Record set:
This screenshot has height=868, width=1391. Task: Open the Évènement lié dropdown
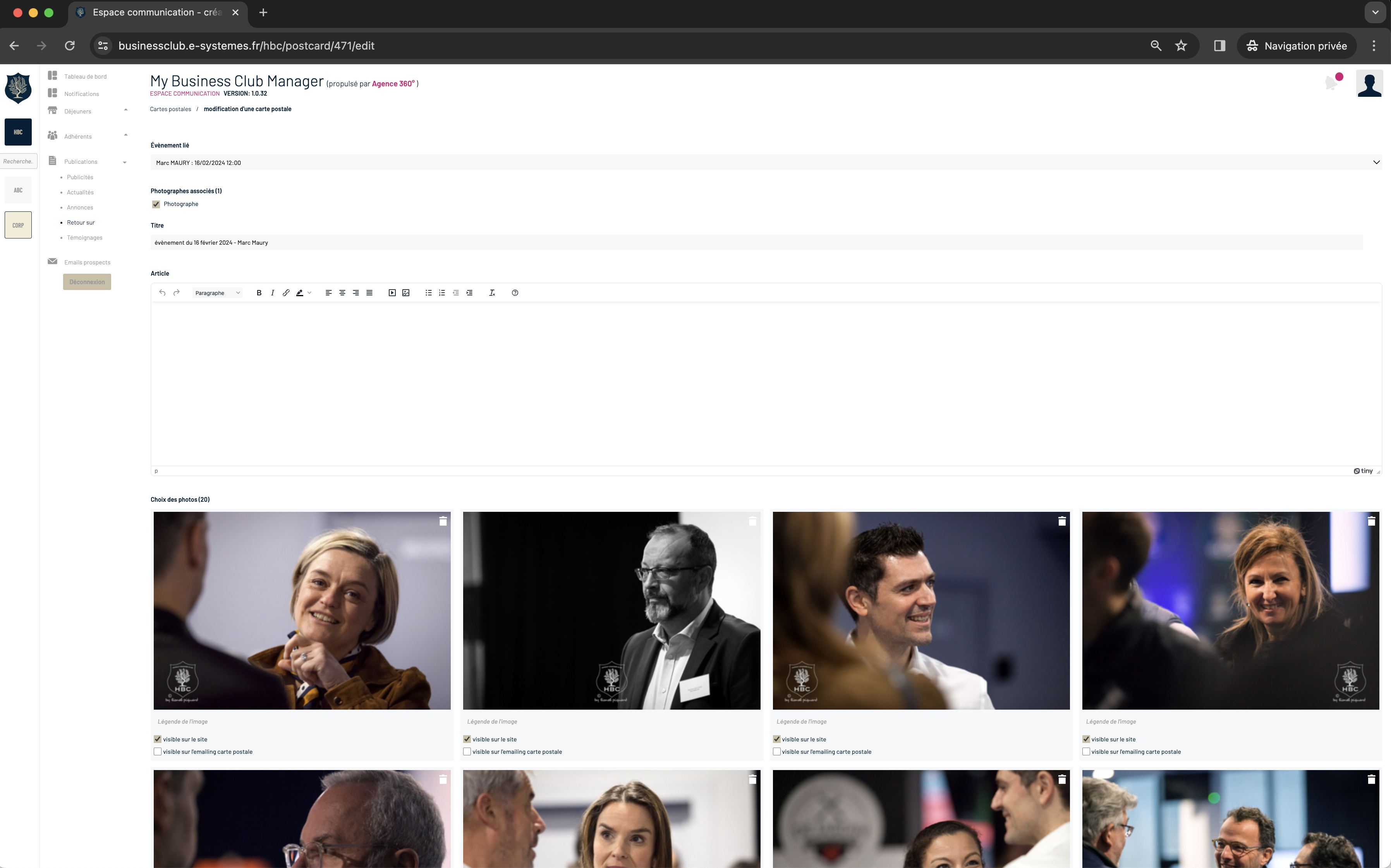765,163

==

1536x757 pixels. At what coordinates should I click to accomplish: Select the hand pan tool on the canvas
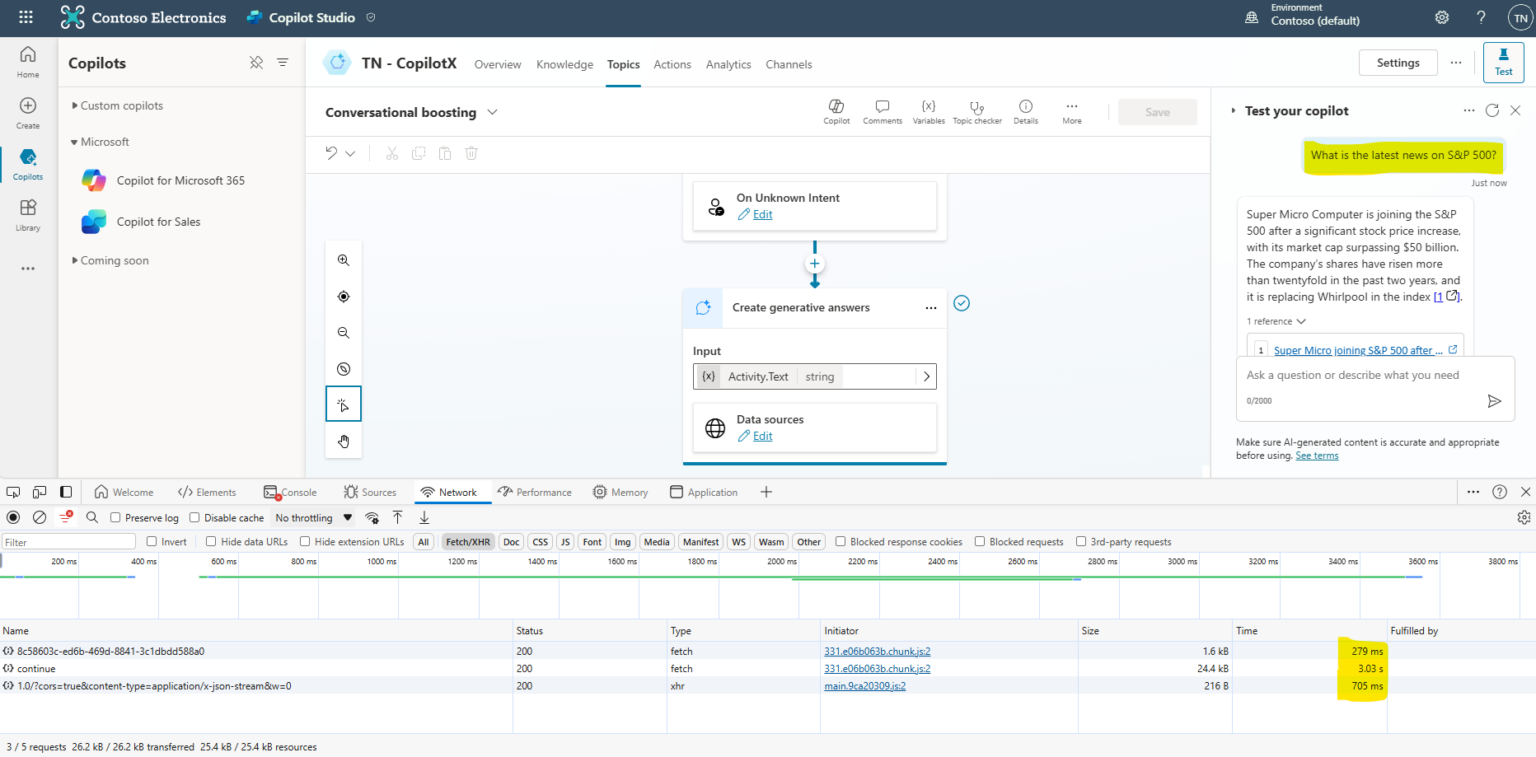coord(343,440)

==

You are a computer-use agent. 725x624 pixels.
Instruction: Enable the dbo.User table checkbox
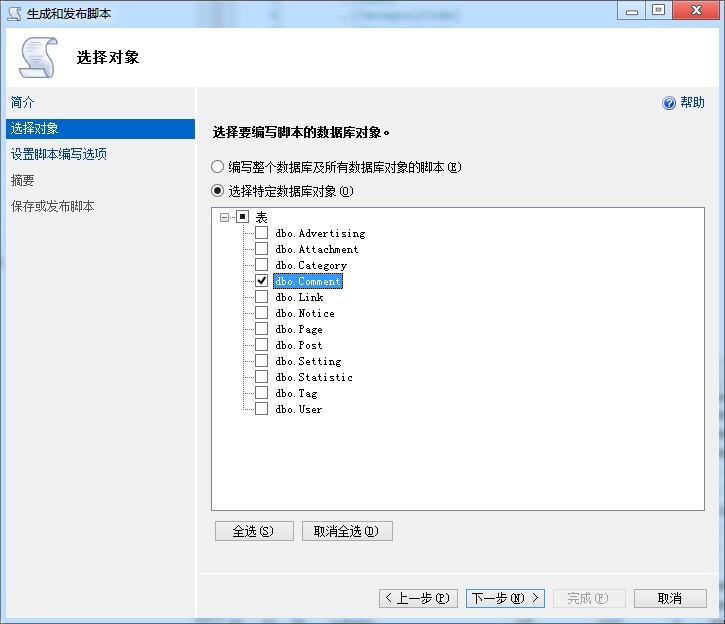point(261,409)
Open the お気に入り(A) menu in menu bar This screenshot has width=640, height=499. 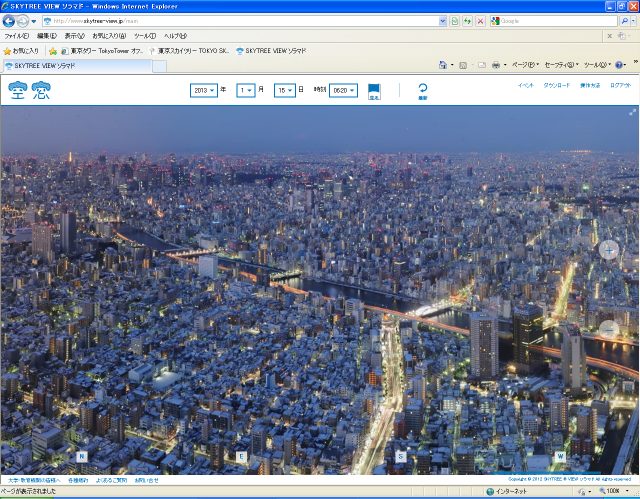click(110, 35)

Stated task:
Gather every line of the records that contains the string "pixels" and copy each one out in full. Matching is case-sensitive.

Full output:
1536x757 pixels. At what coordinates should I click to accomplish: Select the hand pan tool on the canvas
You are a computer-use agent. 725x624 pixels.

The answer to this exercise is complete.